-- start of ARTICLE --
McGuinness flew his kite in the pages of the Irish Examiner, the Cork-based daily which has been working strenuously in recent times to become a fully national Irish paper in terms of sales and readership. McGuinness might as well have suggested a British invasion of the Rebel County. The Examiner, in an editorial reply, trashed the Derry man’s suggestion as preposterous while stating that Northern nationalists had no right to Dáil representation because they would "inevitably gain the balance of power and this could lead to a very dangerous situation."
Begob, imagine that. Nationalists in power in Dublin and it’s a dangerous situation. The "Here & There" column by Archon (sounds likes a Serbian hitman) in the Waterford weekly, Southern Star, subsequently pointed out that "De Paper" never properly clarified what it meant by dangerous.
Wrote Archon: "The editorial’s main objection was that Northern MPs would be representing people who do not pay taxes in this state, while at the same time they would be deciding how the tax money would be spent. This was power without representation and was, to quote the sexist language of De Paper, the ‘prerogative of the harlot.’ "
McGuinness was suggesting no such thing, as Archon subsequently pointed out. The argument used against Northerners is long familiar to emigrants who have expressed interest in having even limited voting rights in the Republic’s elections. They too have been painted as a potentially dangerous, destabilizing force, barbarians outside the gate and so forth. The funny thing about the no-representation-without- taxation brigade is that for years they have had no problem with being represented in the European Union, paying nothing into the blessed thing, while at the same time sucking billions out of it. Europe, meanwhile, seems to have somehow survived this dangerous example of representation without taxation quite well.
Hammer and socks
No matter how hard he tries, hammer thrower Paddy McGrath can never quite manage to travel light. Something always has to give when he is packing for a trip and the socks won’t quite do it. Nothing quite does it.
-- end of ARTICLE --
-- start of INFORMATION SUPPLIED --
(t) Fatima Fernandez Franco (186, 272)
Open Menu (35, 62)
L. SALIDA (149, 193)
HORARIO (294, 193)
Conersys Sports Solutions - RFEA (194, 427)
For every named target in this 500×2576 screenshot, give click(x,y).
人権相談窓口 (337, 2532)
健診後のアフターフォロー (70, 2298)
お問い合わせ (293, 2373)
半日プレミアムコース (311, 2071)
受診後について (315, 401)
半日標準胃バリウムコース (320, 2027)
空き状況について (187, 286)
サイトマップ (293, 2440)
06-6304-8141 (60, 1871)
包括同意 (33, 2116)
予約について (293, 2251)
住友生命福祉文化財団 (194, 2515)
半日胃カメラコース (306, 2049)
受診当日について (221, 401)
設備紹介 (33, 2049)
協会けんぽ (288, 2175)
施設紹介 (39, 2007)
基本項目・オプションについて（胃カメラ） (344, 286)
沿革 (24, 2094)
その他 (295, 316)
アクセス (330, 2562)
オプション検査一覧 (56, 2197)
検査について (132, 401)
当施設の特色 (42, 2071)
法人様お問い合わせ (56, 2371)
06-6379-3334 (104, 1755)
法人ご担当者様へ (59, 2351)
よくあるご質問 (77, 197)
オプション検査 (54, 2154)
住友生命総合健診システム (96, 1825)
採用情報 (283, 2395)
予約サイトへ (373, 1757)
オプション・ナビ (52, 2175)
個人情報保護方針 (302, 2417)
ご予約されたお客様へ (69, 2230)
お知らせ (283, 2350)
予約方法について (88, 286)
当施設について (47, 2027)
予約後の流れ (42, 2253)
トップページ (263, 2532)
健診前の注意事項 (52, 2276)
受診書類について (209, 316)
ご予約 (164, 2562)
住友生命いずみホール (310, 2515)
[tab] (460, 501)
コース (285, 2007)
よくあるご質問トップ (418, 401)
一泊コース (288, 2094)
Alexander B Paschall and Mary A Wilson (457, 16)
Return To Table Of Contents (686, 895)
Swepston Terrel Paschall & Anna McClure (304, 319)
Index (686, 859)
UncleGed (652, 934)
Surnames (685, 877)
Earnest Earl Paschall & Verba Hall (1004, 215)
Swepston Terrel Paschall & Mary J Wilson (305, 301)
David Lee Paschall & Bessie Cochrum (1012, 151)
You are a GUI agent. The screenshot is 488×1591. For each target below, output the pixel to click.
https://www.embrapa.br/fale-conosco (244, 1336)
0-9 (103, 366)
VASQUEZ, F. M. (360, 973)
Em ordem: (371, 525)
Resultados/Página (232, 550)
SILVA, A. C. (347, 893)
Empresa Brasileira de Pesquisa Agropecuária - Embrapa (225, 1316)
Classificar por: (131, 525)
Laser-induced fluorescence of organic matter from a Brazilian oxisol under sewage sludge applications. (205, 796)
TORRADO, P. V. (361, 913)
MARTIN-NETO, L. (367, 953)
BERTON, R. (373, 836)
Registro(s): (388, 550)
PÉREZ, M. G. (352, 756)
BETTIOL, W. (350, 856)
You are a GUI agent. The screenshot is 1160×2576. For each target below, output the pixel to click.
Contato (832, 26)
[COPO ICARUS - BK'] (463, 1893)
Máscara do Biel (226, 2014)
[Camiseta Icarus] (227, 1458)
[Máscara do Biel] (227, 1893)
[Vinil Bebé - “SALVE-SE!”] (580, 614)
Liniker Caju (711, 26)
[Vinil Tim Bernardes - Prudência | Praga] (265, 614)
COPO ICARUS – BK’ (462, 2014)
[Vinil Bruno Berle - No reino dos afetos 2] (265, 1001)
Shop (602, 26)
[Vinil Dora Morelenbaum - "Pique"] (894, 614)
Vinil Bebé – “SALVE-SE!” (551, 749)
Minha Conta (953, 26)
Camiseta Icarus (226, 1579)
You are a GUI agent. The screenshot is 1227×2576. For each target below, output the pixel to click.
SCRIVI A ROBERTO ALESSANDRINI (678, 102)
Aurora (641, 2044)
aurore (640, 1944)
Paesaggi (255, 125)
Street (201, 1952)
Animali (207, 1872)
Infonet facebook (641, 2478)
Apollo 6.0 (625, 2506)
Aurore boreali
-- end of INFORMATION SUPPLIED --
## [INSTRUCTION A]
Answer these questions from the column:
(i) In which newspaper did McGuinness put forward his suggestion?
(ii) Under what name is the "Here & There" column in the Southern Star written?
(iii) What sport does Paddy McGrath compete in?
## [INSTRUCTION B]
Extend the newspaper column on McGuinness and Paddy McGrath, starting after its closing sentence about McGrath's packing.
The records stand apart from the column and have no connection to it.

## [TASK OUTPUT A]
(i) The Irish Examiner.
(ii) Archon.
(iii) Hammer throwing.

## [TASK OUTPUT B]
The Dublin-born, Bronx-based McGrath, recently profiled by the Echo, has made it across the Pacific to Sydney for the Olympic Games. The journey alone qualified as a form of weight training because when McGrath travels to compete, he packs no fewer than four hammers with chains for training sessions.
"I put two of them in my check-in luggage and two go with me onto the plane," McGrath, who will be throwing the hammer for Ireland in Sydney, told "IF" before flying high to down under.
"I always have to explain to security what the hammers are. They think I’m a terrorist," he added with a laugh.
McGrath, who recently retained the Irish National Championship in the hammer event, said he was ready and really looking forward to the games.
"But I’m trying not to get too excited. I’m just doing a job," he said.
Two jobs when you count the packing.
"The principal danger to the full implementation of the [Good Friday] agreement lies . . . with the mismanagement of police reform. . . . Unless the UK government fully implements Patten, nationalists, republicans and the Catholic Church will not commend the police to their constituents and may boycott all the new boards. That would leave the police without Patten’s ‘new beginning’ and would make it harder for the IRA to go further in confidence-building, with all that entails. This vista must be avoided."
Brendan O’Leary, professor of political science at the London School of Economics, in the Financial Times.